▶ **Objective**: Reproduce these records with "board" switched to "model" and everything else unchanged, leaving out the pictures.

---*---

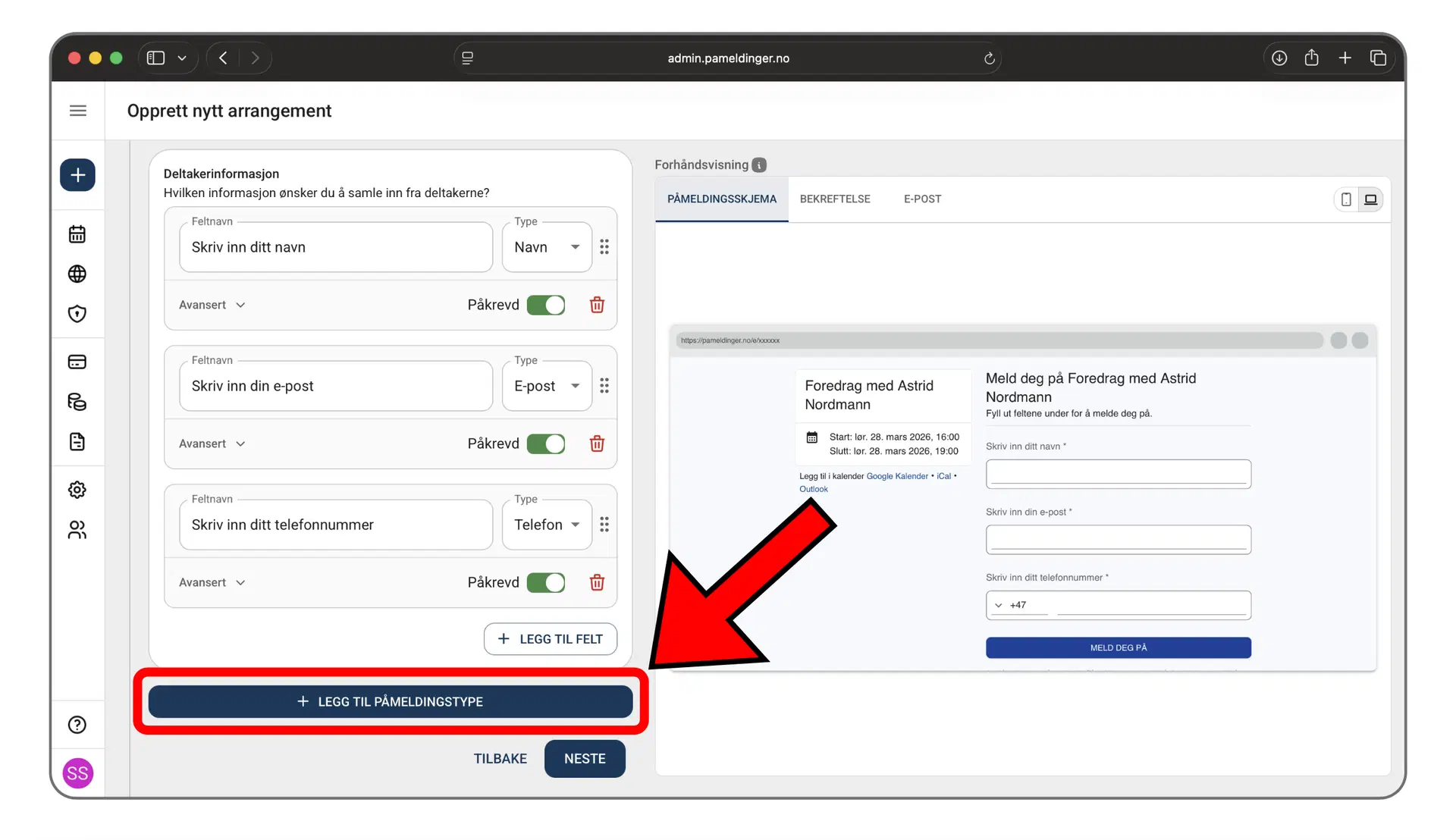Click the LEGG TIL FELT button
Viewport: 1456px width, 840px height.
[551, 639]
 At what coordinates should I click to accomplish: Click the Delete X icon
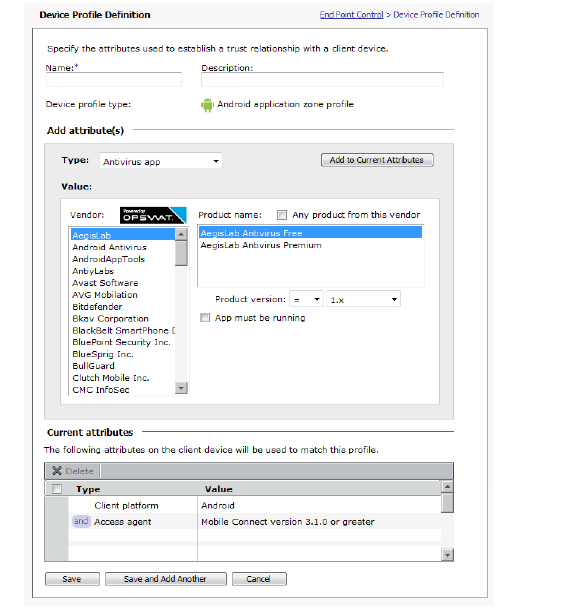(x=57, y=471)
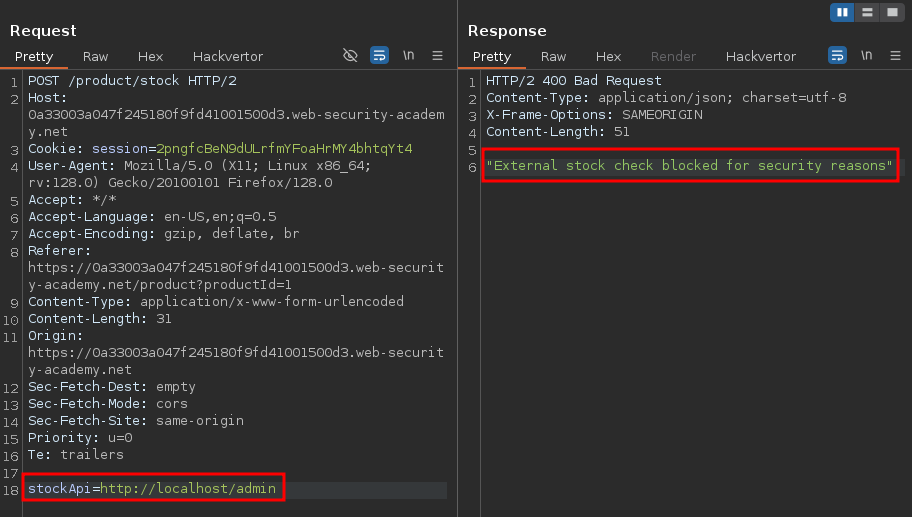Select the Pretty tab in Response panel

click(x=491, y=57)
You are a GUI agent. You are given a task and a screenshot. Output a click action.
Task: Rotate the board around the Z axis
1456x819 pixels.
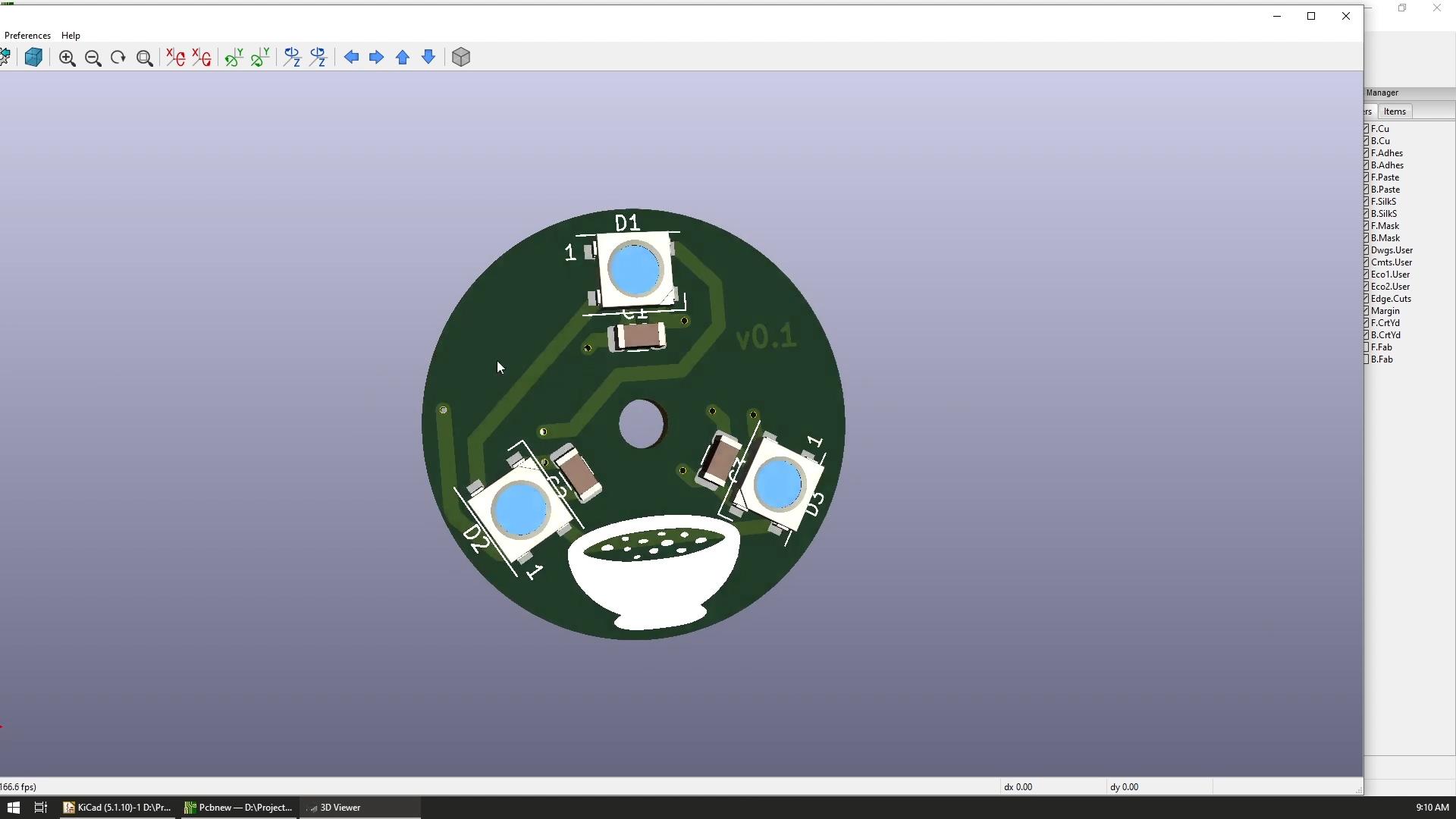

---*---

▶ **Finished task**:
Click the LEGG TIL FELT button
Viewport: 1456px width, 840px height.
[551, 639]
 At what coordinates should I click to accomplish: Click the Delete X icon
(x=57, y=471)
Select the Pretty tab in Response panel

click(x=491, y=57)
You are a GUI agent. You are given a task and a screenshot. Output a click action.
Task: Rotate the model around the Z axis
1456x819 pixels.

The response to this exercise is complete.